Extracted records:
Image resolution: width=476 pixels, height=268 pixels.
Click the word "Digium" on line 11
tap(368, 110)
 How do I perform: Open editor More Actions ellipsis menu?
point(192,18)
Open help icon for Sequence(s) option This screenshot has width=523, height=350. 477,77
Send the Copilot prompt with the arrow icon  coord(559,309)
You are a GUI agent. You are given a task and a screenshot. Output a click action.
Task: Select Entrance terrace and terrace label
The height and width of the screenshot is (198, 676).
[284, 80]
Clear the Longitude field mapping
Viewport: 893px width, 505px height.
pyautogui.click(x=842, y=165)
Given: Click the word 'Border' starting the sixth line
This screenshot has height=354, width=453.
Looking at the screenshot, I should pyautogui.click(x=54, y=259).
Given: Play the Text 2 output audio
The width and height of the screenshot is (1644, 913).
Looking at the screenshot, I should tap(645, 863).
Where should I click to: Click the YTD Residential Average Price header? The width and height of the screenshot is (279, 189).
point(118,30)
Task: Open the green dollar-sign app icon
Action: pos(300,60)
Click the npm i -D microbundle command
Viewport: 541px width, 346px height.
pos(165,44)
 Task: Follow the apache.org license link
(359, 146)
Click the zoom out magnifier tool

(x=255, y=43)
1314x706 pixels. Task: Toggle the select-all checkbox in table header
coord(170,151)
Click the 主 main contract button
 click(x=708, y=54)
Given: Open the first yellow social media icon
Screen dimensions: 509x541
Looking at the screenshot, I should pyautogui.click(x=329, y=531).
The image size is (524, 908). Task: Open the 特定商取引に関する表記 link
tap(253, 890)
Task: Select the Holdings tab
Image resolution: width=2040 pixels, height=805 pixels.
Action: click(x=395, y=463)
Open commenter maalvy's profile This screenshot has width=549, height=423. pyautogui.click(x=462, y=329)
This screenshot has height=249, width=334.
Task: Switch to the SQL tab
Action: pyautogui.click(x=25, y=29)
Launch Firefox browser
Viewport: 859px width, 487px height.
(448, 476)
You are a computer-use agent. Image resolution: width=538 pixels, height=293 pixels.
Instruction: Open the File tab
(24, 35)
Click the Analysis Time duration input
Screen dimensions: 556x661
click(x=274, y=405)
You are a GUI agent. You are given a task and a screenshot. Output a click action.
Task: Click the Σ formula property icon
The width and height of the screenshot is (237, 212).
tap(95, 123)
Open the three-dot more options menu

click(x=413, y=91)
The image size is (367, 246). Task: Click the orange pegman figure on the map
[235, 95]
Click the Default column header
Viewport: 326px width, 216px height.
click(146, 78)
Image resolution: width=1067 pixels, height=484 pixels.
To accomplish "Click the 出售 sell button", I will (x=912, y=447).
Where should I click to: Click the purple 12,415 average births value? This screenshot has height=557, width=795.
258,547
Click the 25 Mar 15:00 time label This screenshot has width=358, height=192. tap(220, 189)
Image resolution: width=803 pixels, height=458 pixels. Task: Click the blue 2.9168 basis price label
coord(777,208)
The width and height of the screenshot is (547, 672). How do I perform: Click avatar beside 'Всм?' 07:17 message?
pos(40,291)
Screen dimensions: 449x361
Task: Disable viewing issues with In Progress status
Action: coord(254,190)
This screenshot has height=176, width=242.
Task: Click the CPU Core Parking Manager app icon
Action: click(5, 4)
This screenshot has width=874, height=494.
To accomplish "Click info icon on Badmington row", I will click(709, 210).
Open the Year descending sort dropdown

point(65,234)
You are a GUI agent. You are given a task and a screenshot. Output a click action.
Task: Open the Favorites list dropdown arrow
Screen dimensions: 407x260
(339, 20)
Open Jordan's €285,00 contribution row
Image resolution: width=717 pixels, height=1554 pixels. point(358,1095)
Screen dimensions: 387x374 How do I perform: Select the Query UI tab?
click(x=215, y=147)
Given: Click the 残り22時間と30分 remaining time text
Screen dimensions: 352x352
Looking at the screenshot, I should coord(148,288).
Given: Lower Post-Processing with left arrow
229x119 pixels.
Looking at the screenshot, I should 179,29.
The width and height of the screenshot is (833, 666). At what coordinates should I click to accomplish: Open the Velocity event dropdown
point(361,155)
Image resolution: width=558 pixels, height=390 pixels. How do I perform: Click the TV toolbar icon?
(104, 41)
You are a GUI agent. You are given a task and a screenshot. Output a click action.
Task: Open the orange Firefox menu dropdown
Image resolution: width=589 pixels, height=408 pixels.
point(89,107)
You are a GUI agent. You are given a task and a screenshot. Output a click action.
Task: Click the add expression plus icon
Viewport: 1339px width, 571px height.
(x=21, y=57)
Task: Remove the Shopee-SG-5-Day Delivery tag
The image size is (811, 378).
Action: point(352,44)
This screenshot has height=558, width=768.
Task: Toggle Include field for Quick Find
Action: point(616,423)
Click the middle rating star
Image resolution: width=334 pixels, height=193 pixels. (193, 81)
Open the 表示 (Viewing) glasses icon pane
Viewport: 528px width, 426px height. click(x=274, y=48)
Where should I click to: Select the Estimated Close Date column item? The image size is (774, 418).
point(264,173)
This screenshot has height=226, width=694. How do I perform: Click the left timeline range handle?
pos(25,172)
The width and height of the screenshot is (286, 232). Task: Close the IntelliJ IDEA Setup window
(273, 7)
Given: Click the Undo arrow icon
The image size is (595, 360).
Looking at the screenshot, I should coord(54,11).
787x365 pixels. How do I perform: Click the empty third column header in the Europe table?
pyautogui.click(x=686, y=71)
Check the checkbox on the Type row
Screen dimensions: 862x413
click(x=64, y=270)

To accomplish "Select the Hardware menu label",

* _Description of the task_:
Copy the entries word for word.

* _Answer section_:
Image resolution: width=476 pixels, height=268 pixels.
Click the word "Digium" on line 11
tap(368, 110)
 How do I perform: Open editor More Actions ellipsis menu?
point(192,18)
Open help icon for Sequence(s) option This screenshot has width=523, height=350. 477,77
Send the Copilot prompt with the arrow icon  coord(559,309)
You are a GUI agent. You are given a task and a screenshot. Output a click action.
Task: Select Entrance terrace and terrace label
The height and width of the screenshot is (198, 676).
[284, 80]
Clear the Longitude field mapping
Viewport: 893px width, 505px height.
pyautogui.click(x=842, y=165)
Given: Click the word 'Border' starting the sixth line
This screenshot has height=354, width=453.
Looking at the screenshot, I should pyautogui.click(x=54, y=259).
Given: Play the Text 2 output audio
The width and height of the screenshot is (1644, 913).
Looking at the screenshot, I should tap(645, 863).
Where should I click to: Click the YTD Residential Average Price header? The width and height of the screenshot is (279, 189).
point(118,30)
Task: Open the green dollar-sign app icon
Action: pos(300,60)
Click the npm i -D microbundle command
Viewport: 541px width, 346px height.
pos(165,44)
 Task: Follow the apache.org license link
(359, 146)
Click the zoom out magnifier tool

(x=255, y=43)
1314x706 pixels. Task: Toggle the select-all checkbox in table header
coord(170,151)
Click the 主 main contract button
 click(x=708, y=54)
Given: Open the first yellow social media icon
Screen dimensions: 509x541
Looking at the screenshot, I should pyautogui.click(x=329, y=531).
The image size is (524, 908). Task: Open the 特定商取引に関する表記 link
tap(253, 890)
Task: Select the Holdings tab
Image resolution: width=2040 pixels, height=805 pixels.
Action: click(x=395, y=463)
Open commenter maalvy's profile This screenshot has width=549, height=423. pyautogui.click(x=462, y=329)
This screenshot has height=249, width=334.
Task: Switch to the SQL tab
Action: pyautogui.click(x=25, y=29)
Launch Firefox browser
Viewport: 859px width, 487px height.
(448, 476)
You are a computer-use agent. Image resolution: width=538 pixels, height=293 pixels.
Instruction: Open the File tab
(24, 35)
Click the Analysis Time duration input
Screen dimensions: 556x661
click(x=274, y=405)
You are a GUI agent. You are given a task and a screenshot. Output a click action.
Task: Click the Σ formula property icon
The width and height of the screenshot is (237, 212).
tap(95, 123)
Open the three-dot more options menu

click(x=413, y=91)
The image size is (367, 246). Task: Click the orange pegman figure on the map
[235, 95]
Click the Default column header
Viewport: 326px width, 216px height.
click(146, 78)
Image resolution: width=1067 pixels, height=484 pixels.
To accomplish "Click the 出售 sell button", I will (x=912, y=447).
Where should I click to: Click the purple 12,415 average births value? This screenshot has height=557, width=795.
258,547
Click the 25 Mar 15:00 time label This screenshot has width=358, height=192. tap(220, 189)
Image resolution: width=803 pixels, height=458 pixels. Task: Click the blue 2.9168 basis price label
coord(777,208)
The width and height of the screenshot is (547, 672). How do I perform: Click avatar beside 'Всм?' 07:17 message?
pos(40,291)
Screen dimensions: 449x361
Task: Disable viewing issues with In Progress status
Action: coord(254,190)
This screenshot has height=176, width=242.
Task: Click the CPU Core Parking Manager app icon
Action: click(5, 4)
This screenshot has width=874, height=494.
To accomplish "Click info icon on Badmington row", I will click(709, 210).
Open the Year descending sort dropdown

point(65,234)
You are a GUI agent. You are given a task and a screenshot. Output a click action.
Task: Open the Favorites list dropdown arrow
Screen dimensions: 407x260
(339, 20)
Open Jordan's €285,00 contribution row
Image resolution: width=717 pixels, height=1554 pixels. point(358,1095)
Screen dimensions: 387x374 How do I perform: Select the Query UI tab?
click(x=215, y=147)
Given: Click the 残り22時間と30分 remaining time text
Screen dimensions: 352x352
Looking at the screenshot, I should coord(148,288).
Given: Lower Post-Processing with left arrow
229x119 pixels.
Looking at the screenshot, I should 179,29.
The width and height of the screenshot is (833, 666). At what coordinates should I click to accomplish: Open the Velocity event dropdown
point(361,155)
Image resolution: width=558 pixels, height=390 pixels. How do I perform: Click the TV toolbar icon?
(104, 41)
You are a GUI agent. You are given a task and a screenshot. Output a click action.
Task: Open the orange Firefox menu dropdown
Image resolution: width=589 pixels, height=408 pixels.
point(89,107)
You are a GUI agent. You are given a task and a screenshot. Output a click action.
Task: Click the add expression plus icon
Viewport: 1339px width, 571px height.
(x=21, y=57)
Task: Remove the Shopee-SG-5-Day Delivery tag
The image size is (811, 378).
Action: point(352,44)
This screenshot has height=558, width=768.
Task: Toggle Include field for Quick Find
Action: point(616,423)
Click the middle rating star
Image resolution: width=334 pixels, height=193 pixels. (193, 81)
Open the 表示 (Viewing) glasses icon pane
Viewport: 528px width, 426px height. click(x=274, y=48)
Where should I click to: Select the Estimated Close Date column item? The image size is (774, 418).
point(264,173)
This screenshot has height=226, width=694. How do I perform: Click the left timeline range handle?
pos(25,172)
The width and height of the screenshot is (286, 232). Task: Close the IntelliJ IDEA Setup window
(273, 7)
Given: Click the Undo arrow icon
The image size is (595, 360).
Looking at the screenshot, I should coord(54,11).
787x365 pixels. How do I perform: Click the empty third column header in the Europe table?
pyautogui.click(x=686, y=71)
Check the checkbox on the Type row
Screen dimensions: 862x413
click(x=64, y=270)

To accomplish "Select the Hardware menu label",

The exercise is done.